## Exercise
Find every line in the records below that holds the word "computer" and copy it.

Collected data

————————

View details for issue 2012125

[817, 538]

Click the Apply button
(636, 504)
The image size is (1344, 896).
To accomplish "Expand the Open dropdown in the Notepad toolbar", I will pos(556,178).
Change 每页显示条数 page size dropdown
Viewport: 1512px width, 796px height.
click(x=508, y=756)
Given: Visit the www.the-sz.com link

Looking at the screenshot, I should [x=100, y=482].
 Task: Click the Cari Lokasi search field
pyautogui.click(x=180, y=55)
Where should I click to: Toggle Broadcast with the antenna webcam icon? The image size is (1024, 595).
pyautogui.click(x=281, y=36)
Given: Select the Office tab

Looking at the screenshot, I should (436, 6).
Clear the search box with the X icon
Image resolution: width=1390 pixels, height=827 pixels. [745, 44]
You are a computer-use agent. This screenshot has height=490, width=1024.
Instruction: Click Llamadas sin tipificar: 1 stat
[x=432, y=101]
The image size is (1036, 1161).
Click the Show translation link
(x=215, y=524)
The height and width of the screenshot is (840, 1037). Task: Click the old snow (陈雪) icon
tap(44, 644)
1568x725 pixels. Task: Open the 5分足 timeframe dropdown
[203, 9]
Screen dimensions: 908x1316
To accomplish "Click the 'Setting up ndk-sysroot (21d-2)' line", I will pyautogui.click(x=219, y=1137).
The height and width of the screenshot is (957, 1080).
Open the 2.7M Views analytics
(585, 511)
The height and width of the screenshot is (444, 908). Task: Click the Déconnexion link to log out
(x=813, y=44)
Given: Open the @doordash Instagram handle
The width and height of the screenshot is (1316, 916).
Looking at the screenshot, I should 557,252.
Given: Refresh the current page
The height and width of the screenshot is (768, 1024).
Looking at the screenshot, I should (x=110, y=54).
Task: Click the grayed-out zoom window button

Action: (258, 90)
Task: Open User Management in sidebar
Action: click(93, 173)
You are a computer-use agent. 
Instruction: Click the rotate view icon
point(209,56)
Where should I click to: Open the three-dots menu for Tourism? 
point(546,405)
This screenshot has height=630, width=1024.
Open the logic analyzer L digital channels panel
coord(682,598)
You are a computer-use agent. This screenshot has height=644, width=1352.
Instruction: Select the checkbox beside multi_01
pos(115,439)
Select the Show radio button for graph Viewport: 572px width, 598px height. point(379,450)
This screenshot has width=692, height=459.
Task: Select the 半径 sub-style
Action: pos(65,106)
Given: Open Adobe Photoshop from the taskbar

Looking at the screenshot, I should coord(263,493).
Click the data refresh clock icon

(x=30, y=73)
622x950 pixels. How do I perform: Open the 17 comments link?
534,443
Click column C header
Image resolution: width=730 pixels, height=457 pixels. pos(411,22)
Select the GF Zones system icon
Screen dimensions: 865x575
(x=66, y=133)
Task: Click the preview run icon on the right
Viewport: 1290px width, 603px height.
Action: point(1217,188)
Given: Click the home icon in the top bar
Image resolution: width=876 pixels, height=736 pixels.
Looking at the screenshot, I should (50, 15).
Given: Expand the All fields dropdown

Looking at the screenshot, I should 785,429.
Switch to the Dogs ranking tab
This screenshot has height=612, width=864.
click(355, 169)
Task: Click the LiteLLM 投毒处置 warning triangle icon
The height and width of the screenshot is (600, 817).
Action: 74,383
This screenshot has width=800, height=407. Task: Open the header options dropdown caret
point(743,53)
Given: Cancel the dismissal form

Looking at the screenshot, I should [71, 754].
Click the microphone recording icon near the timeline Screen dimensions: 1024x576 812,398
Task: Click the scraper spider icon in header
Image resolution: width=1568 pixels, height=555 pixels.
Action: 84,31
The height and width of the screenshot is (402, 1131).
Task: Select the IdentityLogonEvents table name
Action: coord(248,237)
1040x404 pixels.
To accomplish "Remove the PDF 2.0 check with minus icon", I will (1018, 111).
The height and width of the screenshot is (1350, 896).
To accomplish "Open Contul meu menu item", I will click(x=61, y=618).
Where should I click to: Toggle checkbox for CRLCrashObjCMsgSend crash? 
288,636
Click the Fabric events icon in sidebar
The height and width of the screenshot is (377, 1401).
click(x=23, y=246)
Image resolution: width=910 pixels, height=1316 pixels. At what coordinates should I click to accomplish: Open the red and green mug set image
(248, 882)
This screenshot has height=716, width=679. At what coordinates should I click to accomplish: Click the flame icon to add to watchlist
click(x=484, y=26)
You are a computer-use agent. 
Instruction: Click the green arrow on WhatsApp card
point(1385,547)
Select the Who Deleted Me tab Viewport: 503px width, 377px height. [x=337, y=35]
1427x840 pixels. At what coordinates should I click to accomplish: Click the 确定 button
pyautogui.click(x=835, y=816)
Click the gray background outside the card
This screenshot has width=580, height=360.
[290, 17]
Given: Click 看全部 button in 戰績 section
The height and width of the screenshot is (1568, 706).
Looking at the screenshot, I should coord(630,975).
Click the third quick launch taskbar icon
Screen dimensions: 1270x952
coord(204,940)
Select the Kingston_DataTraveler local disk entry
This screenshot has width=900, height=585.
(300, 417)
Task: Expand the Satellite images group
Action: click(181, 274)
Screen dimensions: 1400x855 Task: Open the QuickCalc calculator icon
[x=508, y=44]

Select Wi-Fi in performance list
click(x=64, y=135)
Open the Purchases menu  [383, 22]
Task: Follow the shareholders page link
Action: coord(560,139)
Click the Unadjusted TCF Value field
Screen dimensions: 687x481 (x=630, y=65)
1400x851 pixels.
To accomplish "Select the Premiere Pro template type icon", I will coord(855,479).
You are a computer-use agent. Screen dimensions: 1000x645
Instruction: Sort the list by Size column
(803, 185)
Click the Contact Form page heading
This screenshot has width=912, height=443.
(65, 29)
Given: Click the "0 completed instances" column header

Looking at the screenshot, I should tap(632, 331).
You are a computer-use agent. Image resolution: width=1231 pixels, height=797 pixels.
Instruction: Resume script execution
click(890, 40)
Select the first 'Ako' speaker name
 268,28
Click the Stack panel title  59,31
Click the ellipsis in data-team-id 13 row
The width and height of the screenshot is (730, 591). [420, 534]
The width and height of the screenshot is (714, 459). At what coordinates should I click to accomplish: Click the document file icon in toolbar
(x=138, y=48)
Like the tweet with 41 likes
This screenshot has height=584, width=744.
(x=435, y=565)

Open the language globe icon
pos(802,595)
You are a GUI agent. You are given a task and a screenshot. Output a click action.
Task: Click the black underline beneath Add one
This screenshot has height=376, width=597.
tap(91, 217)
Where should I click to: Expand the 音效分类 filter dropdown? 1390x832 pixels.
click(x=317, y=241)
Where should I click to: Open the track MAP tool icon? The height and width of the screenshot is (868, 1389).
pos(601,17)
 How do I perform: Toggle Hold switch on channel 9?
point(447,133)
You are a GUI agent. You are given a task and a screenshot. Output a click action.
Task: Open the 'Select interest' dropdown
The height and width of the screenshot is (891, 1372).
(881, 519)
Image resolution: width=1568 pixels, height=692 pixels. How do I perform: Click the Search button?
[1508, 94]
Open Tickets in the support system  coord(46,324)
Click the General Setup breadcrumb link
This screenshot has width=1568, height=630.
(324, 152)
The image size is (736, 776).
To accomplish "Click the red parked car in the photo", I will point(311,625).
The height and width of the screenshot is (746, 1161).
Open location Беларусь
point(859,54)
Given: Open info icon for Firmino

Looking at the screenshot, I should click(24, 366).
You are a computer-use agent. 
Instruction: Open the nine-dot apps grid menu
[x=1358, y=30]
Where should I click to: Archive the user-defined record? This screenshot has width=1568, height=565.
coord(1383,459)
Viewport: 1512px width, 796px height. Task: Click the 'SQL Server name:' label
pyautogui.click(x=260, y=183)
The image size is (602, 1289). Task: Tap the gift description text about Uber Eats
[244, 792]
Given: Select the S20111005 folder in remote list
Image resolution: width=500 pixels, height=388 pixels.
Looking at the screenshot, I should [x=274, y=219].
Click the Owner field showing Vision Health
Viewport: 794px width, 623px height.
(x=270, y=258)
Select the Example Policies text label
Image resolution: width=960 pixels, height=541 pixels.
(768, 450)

————————

## Your response
You are a computer-use agent. This screenshot has height=490, width=1024.
You are a computer-use agent. 
You are a computer-use agent. This screenshot has height=644, width=1352.
You are a computer-use agent. 
You are a computer-use agent. Screen dimensions: 1000x645
You are a computer-use agent. Image resolution: width=1231 pixels, height=797 pixels.
You are a computer-use agent. 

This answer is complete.